Some of you might remember our good old crash reporter, it was a nice tool. But maintaining the server part was not so nice. So, when I was planning to resurrect the server part I asked myself; why? Can’t this just be done on the user side?
So, I dropped our existing crash parser (stackwalker) and just made a simple library that parses crash dumps locally (if symbols are present) and outputs it in plain text.
Now when you get the crash dialog you will see the actual crash and be able to submit it to GitHub directly.
This seems like it has the potential to add a lot of issues to the GitHub repo, having options to file a bug report or to just upload the crash report (maybe to a different repo?) might be a nice way of managing that? As a user I don’t want to add issues needlessly however (as far as I understand it) having a collection of crash reports to search through might be helpful when tracking down bugs.
Oh absolutely better to get more data with actual bug reports but if you’re looking to build a library of crash reports to search over this might result in a flood of issues where many users don’t know exactly why it crashed instead of reporting specific reasons issues.
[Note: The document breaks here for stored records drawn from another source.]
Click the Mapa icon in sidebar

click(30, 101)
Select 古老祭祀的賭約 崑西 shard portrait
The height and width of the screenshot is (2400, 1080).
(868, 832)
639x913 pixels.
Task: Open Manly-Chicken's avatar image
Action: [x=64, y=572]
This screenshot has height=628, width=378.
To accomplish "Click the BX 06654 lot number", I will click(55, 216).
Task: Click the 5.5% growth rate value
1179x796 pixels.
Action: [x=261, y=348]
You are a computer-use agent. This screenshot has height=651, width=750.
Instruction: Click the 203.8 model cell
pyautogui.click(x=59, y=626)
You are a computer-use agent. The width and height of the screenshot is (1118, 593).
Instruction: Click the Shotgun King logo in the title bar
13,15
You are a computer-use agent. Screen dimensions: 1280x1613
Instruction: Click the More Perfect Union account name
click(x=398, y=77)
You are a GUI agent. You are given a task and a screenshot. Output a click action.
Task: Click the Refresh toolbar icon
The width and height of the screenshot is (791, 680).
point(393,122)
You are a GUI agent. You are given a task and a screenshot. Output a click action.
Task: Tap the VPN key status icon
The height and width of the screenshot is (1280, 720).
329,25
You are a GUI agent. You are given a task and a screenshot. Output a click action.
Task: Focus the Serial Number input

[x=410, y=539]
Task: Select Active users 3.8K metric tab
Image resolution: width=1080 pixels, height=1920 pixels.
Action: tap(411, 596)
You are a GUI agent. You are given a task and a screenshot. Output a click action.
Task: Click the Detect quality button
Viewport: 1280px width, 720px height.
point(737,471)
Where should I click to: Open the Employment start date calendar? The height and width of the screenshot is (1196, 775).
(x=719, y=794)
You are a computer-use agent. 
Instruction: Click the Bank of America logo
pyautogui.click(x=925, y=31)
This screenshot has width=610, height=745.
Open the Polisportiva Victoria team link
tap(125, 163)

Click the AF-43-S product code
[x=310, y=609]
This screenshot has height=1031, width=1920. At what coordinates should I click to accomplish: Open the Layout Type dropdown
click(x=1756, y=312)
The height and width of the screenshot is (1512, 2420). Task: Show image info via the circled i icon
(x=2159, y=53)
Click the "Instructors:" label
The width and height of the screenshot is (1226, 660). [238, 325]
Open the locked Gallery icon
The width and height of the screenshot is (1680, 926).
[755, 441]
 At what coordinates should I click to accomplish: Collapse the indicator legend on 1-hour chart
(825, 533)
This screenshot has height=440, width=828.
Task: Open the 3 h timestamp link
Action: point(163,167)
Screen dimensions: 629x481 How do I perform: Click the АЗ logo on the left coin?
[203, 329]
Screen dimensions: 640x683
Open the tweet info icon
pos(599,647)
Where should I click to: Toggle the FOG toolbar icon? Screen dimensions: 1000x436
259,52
As a user I sometimes don’t really know why a program crashed and when I have the option to send a report along I do but often (if given the option) I wouldn’t make a GitHub issue out of it because I typically only make issues when I know exactly what is wrong so it is clear what needs to be fixed.
In short, this is great if you already want to submit a bug report but bug reports aren’t always the same as crash reports.
I agree with @Shrinks99 that this will probably flood the github issues.
If you really want to use github for that, you should create another project in the NatronHitHub org, eg NatronCrashReports, which is dedicated to that.
We can still refer to these issues from the (curated) Natron issues.